Tamara de Lempicka, edited by Gioia Mori and Furio Rinaldi
It has been more than four decades since Tamara de Lempicka (1894-1980) died but the Art Deco star continues to make headlines to this date. This year we have seen the drama revolving around the abrupt end of the Broadway musical on her life, stories about her artistic trajectory, and the long awaited opening of her first major retrospective in North America at De Young Museum in San Francisco. If you are a fan of the iconic Polish artist, it feels incomplete to bid farewell to 2024 without this gorgeous book retracing the her footsteps and her art. This eponymous book published this autumn to accompany the De Young Museum exhibition and next year’s show at the Museum of Fine Arts in Houston (March 9 to May 26) is a retrospective of the artist that you can take home with. The book features images of artworks, references, and words by not just art specialists but also Barbra Streisand, who explains her love for the artist’s works and regrets of selling them too early, and Françoise Gilot, who recounts her memories of the artist’s “striking” beauty and her paintings. This is one great title to keep or to gift this season. — Vivienne Chow
Final Cut by Charles Burns
The master of unease, Burns returns with a graphic novel that once more taps the supernatural, this time at the confluence of art, horror, and DIY filmmaking. Final Cut follows Brian, a reserved young man attempting to commit his drawings of alien life and landscapes to film. He recruits a group of friends, including his crush, the red-headed Laurie, for a spot of filmmaking at a cabin in the woods—only for things to take a surreal turn. There, his feelings for Laurie culminate in fevered visions and a betrayal, as Brian’s art and reality increasingly (and heartbreakingly) blur together. It’s a beautifully drawn tribute to amateur cinema and B-movies, as much as a poignant bottling of adolescent angst and desire. —Min Chen
Didion and Babitz by Lili Anolik
Anolik, who wrote Hollywood’s Eve: Eve Babitz and the Secret History of L.A., returns to her beguiling subject in this dual biography of two writers who were drawn together by geography and circumstance. The admittedly slight book is based on letters recently unearthed upon Babitz’s death in 2021 and built in part on speculation. It’s gossip; yet, in it a reader could tease out the pair’s barbed views of each other.

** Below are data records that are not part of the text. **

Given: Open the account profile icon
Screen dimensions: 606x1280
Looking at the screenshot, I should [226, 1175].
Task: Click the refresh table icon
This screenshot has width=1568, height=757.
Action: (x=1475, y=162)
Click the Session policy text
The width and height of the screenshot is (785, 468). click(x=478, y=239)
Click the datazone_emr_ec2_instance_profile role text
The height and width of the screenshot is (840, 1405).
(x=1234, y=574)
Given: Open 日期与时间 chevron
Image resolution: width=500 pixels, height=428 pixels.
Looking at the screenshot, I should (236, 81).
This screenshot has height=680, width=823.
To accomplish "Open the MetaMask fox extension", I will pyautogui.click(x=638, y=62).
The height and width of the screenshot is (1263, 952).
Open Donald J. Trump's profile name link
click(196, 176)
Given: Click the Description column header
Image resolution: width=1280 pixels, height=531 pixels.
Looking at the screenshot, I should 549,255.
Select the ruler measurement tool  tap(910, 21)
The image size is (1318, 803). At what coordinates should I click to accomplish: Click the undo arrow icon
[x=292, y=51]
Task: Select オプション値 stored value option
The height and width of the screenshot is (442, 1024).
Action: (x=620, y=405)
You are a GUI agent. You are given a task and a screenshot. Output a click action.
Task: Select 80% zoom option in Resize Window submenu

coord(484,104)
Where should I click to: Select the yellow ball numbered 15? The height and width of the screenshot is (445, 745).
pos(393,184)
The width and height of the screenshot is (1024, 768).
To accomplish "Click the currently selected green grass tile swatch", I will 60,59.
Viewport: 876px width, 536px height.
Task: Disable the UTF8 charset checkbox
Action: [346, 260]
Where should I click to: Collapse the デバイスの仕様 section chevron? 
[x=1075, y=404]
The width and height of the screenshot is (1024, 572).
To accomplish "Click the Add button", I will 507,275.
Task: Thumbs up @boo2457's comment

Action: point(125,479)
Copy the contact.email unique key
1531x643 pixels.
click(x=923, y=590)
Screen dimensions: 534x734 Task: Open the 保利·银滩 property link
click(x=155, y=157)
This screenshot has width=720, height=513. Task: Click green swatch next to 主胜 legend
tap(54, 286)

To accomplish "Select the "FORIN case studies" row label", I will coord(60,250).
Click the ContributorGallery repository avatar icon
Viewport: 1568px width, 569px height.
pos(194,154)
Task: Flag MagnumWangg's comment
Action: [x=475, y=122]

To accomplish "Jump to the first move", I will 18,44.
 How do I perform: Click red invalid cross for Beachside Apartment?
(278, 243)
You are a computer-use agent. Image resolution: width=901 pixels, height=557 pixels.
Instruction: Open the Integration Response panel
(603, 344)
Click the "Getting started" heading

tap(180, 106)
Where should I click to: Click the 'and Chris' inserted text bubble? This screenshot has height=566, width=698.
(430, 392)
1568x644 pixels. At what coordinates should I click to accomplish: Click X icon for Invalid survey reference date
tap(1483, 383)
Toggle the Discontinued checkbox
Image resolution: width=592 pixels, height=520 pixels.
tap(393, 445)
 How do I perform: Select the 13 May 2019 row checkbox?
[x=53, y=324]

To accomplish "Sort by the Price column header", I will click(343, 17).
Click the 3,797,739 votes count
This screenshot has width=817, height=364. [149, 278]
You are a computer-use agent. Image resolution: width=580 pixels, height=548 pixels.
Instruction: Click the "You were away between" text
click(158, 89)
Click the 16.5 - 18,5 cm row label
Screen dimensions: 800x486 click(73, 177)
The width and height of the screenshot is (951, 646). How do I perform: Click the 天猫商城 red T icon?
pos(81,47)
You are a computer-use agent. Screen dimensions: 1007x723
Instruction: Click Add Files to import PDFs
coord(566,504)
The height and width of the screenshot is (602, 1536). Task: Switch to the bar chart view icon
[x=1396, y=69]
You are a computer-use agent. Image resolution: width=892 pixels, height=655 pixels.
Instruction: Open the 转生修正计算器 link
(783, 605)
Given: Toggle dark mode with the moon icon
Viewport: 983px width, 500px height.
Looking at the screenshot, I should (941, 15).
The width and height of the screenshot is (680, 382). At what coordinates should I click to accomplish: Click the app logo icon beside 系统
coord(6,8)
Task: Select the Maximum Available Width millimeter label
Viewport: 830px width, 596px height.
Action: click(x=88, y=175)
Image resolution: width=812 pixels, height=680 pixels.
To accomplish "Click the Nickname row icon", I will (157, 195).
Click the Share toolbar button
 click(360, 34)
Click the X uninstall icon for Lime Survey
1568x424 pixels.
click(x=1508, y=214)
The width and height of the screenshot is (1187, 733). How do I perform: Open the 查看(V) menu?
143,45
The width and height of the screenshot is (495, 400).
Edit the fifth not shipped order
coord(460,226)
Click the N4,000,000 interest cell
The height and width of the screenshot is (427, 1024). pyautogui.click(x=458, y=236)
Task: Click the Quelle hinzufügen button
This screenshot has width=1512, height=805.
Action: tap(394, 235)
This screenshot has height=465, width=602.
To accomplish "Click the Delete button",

Case in point: Babitz’s 1972 letter to Didion which confrontingly asked, “Could you write what you write if you weren’t so tiny, Joan?” But while recounting their clashes (see: Didion’s futile attempt to edit Babitz’s 1974 book Eve’s Hollywood), Anolik also surfaces what conjoined them. “What if the competition was actually a cooperation,” she wonders, “Joan and Eve writing L.A. together?” —Min Chen
Magic Art by André Breton
It’s fitting that this long-stalled project was published in a year marketing the centenary of Surrealism. In 1957, Breton was commissioned by a French publisher to create L’Art magique. However, the book received little attention from either general readers or scholars and the author was unhappy with the way his material had been presented by the publisher.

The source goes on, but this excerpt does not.